Implanted biomaterials and medical implants can trigger a foreign body response (FBR), a cascade of biological events involving protein adsorption, recruitment of immune cells, formation of foreign body giant cells, and fibrous encapsulation that isolates the implant from the surrounding tissue.
Macrophages are central regulators of this response, coordinating inflammation, tissue repair, and remodelling. Beyond biochemical signalling, macrophages are recognised as mechanosensitive cells, whose intrinsic mechanical properties including cytoskeletal tension, intracellular stiffness, and viscoelasticity change dynamically in response of their physical microenvironment. These biomechanical adaptations actively influence macrophage polarisation, gene expression and consequent functions.

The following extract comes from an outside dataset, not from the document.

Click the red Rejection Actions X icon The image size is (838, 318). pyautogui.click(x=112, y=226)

Understanding how macrophage biomechanics are affected by mechanical and topographical cues is crucial for designing immunomodulatory biomaterials. Non-invasive, 3D, and label-free mechanical characterisation techniques, such as Brillouin microscopy, now allow probing these cellular mechanical changes, offering new insights into the interplay between macrophage mechanics and immune function.

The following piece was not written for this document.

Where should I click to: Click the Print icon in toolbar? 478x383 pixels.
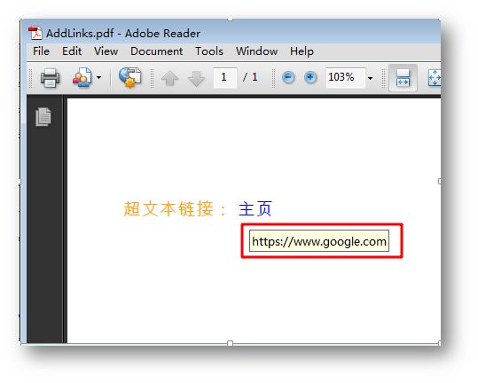(50, 78)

In this talk I will present our groups work in FLIM microscopy to profile human macrophage polarisation by proxy of their metabolism, with a machine learning approach to classify their phenotype based on their photonic properties linked to metabolism. I will also discuss our more recent work in Brillouin microscopy to assess the viscoelasticity of polarised macrophages and biomaterial interfaces as a non-invasive approach to monitor cell behaviour.